Your task:
In your reply, write out each entry exactly as given.

Input:
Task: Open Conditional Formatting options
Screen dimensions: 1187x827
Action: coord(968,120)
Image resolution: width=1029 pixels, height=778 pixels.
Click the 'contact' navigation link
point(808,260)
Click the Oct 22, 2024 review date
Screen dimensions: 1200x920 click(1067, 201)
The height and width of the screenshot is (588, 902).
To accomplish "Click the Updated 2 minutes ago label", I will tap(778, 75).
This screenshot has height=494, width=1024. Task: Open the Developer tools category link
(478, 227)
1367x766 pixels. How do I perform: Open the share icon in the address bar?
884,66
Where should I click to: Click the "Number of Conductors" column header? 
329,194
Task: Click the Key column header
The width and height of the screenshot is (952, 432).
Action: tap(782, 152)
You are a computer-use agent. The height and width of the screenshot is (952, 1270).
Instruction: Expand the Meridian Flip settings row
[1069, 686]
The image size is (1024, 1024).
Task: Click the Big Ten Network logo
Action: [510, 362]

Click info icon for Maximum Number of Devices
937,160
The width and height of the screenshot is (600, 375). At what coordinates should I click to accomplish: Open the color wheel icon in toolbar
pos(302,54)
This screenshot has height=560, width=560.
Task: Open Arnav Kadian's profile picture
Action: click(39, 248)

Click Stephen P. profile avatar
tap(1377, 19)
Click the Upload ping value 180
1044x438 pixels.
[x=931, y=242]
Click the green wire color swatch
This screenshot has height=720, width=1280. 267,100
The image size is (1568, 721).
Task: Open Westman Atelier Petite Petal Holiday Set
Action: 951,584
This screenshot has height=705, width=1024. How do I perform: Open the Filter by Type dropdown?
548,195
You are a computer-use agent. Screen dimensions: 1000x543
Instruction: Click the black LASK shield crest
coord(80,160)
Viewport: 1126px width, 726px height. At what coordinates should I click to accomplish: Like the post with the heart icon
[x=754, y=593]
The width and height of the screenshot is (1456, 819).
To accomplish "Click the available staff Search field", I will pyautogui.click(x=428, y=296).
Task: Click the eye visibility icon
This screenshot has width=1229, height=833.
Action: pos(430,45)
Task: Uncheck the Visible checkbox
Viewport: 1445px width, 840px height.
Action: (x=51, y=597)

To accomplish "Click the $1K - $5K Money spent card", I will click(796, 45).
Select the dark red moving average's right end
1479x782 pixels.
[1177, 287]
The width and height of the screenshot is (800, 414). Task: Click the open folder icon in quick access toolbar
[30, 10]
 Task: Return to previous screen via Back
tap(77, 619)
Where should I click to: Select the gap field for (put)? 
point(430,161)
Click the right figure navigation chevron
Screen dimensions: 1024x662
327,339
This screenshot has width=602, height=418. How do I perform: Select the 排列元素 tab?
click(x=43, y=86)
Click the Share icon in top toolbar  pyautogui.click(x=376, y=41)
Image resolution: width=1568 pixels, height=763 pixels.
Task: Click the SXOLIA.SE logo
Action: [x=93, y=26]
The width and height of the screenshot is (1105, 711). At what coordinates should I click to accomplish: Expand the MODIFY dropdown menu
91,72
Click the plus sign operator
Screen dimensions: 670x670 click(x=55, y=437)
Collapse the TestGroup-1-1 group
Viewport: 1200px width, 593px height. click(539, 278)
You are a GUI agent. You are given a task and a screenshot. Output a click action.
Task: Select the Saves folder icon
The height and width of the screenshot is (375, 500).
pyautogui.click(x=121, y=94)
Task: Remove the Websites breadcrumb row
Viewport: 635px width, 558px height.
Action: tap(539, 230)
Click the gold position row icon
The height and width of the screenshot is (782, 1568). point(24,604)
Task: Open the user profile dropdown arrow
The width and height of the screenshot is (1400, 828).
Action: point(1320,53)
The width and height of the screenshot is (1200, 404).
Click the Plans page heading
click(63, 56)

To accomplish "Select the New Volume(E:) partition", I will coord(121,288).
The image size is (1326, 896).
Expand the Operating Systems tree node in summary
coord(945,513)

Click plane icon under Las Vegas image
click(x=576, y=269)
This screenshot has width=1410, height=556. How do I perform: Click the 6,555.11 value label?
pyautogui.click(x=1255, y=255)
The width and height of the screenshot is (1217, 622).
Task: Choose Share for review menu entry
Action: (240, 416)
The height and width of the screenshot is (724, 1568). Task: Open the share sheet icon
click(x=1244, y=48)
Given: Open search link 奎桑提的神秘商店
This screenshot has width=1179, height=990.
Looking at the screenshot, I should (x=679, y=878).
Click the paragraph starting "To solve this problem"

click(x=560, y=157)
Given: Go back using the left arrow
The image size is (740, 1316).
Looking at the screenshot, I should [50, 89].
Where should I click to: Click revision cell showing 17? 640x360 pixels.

Response below:
Task: Open Conditional Formatting options
Screen dimensions: 1187x827
Action: coord(968,120)
Image resolution: width=1029 pixels, height=778 pixels.
Click the 'contact' navigation link
point(808,260)
Click the Oct 22, 2024 review date
Screen dimensions: 1200x920 click(1067, 201)
The height and width of the screenshot is (588, 902).
To accomplish "Click the Updated 2 minutes ago label", I will tap(778, 75).
This screenshot has height=494, width=1024. Task: Open the Developer tools category link
(478, 227)
1367x766 pixels. How do I perform: Open the share icon in the address bar?
884,66
Where should I click to: Click the "Number of Conductors" column header? 
329,194
Task: Click the Key column header
The width and height of the screenshot is (952, 432).
Action: tap(782, 152)
You are a computer-use agent. The height and width of the screenshot is (952, 1270).
Instruction: Expand the Meridian Flip settings row
[1069, 686]
The image size is (1024, 1024).
Task: Click the Big Ten Network logo
Action: [510, 362]

Click info icon for Maximum Number of Devices
937,160
The width and height of the screenshot is (600, 375). At what coordinates should I click to accomplish: Open the color wheel icon in toolbar
pos(302,54)
This screenshot has height=560, width=560.
Task: Open Arnav Kadian's profile picture
Action: click(39, 248)

Click Stephen P. profile avatar
tap(1377, 19)
Click the Upload ping value 180
1044x438 pixels.
[x=931, y=242]
Click the green wire color swatch
This screenshot has height=720, width=1280. 267,100
The image size is (1568, 721).
Task: Open Westman Atelier Petite Petal Holiday Set
Action: 951,584
This screenshot has height=705, width=1024. How do I perform: Open the Filter by Type dropdown?
548,195
You are a computer-use agent. Screen dimensions: 1000x543
Instruction: Click the black LASK shield crest
coord(80,160)
Viewport: 1126px width, 726px height. At what coordinates should I click to accomplish: Like the post with the heart icon
[x=754, y=593]
The width and height of the screenshot is (1456, 819).
To accomplish "Click the available staff Search field", I will pyautogui.click(x=428, y=296).
Task: Click the eye visibility icon
This screenshot has width=1229, height=833.
Action: pos(430,45)
Task: Uncheck the Visible checkbox
Viewport: 1445px width, 840px height.
Action: (x=51, y=597)

To accomplish "Click the $1K - $5K Money spent card", I will click(796, 45).
Select the dark red moving average's right end
1479x782 pixels.
[1177, 287]
The width and height of the screenshot is (800, 414). Task: Click the open folder icon in quick access toolbar
[30, 10]
 Task: Return to previous screen via Back
tap(77, 619)
Where should I click to: Select the gap field for (put)? 
point(430,161)
Click the right figure navigation chevron
Screen dimensions: 1024x662
327,339
This screenshot has width=602, height=418. How do I perform: Select the 排列元素 tab?
click(x=43, y=86)
Click the Share icon in top toolbar  pyautogui.click(x=376, y=41)
Image resolution: width=1568 pixels, height=763 pixels.
Task: Click the SXOLIA.SE logo
Action: [x=93, y=26]
The width and height of the screenshot is (1105, 711). At what coordinates should I click to accomplish: Expand the MODIFY dropdown menu
91,72
Click the plus sign operator
Screen dimensions: 670x670 click(x=55, y=437)
Collapse the TestGroup-1-1 group
Viewport: 1200px width, 593px height. click(539, 278)
You are a GUI agent. You are given a task and a screenshot. Output a click action.
Task: Select the Saves folder icon
The height and width of the screenshot is (375, 500).
pyautogui.click(x=121, y=94)
Task: Remove the Websites breadcrumb row
Viewport: 635px width, 558px height.
Action: tap(539, 230)
Click the gold position row icon
The height and width of the screenshot is (782, 1568). point(24,604)
Task: Open the user profile dropdown arrow
The width and height of the screenshot is (1400, 828).
Action: point(1320,53)
The width and height of the screenshot is (1200, 404).
Click the Plans page heading
click(63, 56)

To accomplish "Select the New Volume(E:) partition", I will coord(121,288).
The image size is (1326, 896).
Expand the Operating Systems tree node in summary
coord(945,513)

Click plane icon under Las Vegas image
click(x=576, y=269)
This screenshot has width=1410, height=556. How do I perform: Click the 6,555.11 value label?
pyautogui.click(x=1255, y=255)
The width and height of the screenshot is (1217, 622).
Task: Choose Share for review menu entry
Action: (240, 416)
The height and width of the screenshot is (724, 1568). Task: Open the share sheet icon
click(x=1244, y=48)
Given: Open search link 奎桑提的神秘商店
This screenshot has width=1179, height=990.
Looking at the screenshot, I should (x=679, y=878).
Click the paragraph starting "To solve this problem"

click(x=560, y=157)
Given: Go back using the left arrow
The image size is (740, 1316).
Looking at the screenshot, I should [50, 89].
Where should I click to: Click revision cell showing 17? 640x360 pixels.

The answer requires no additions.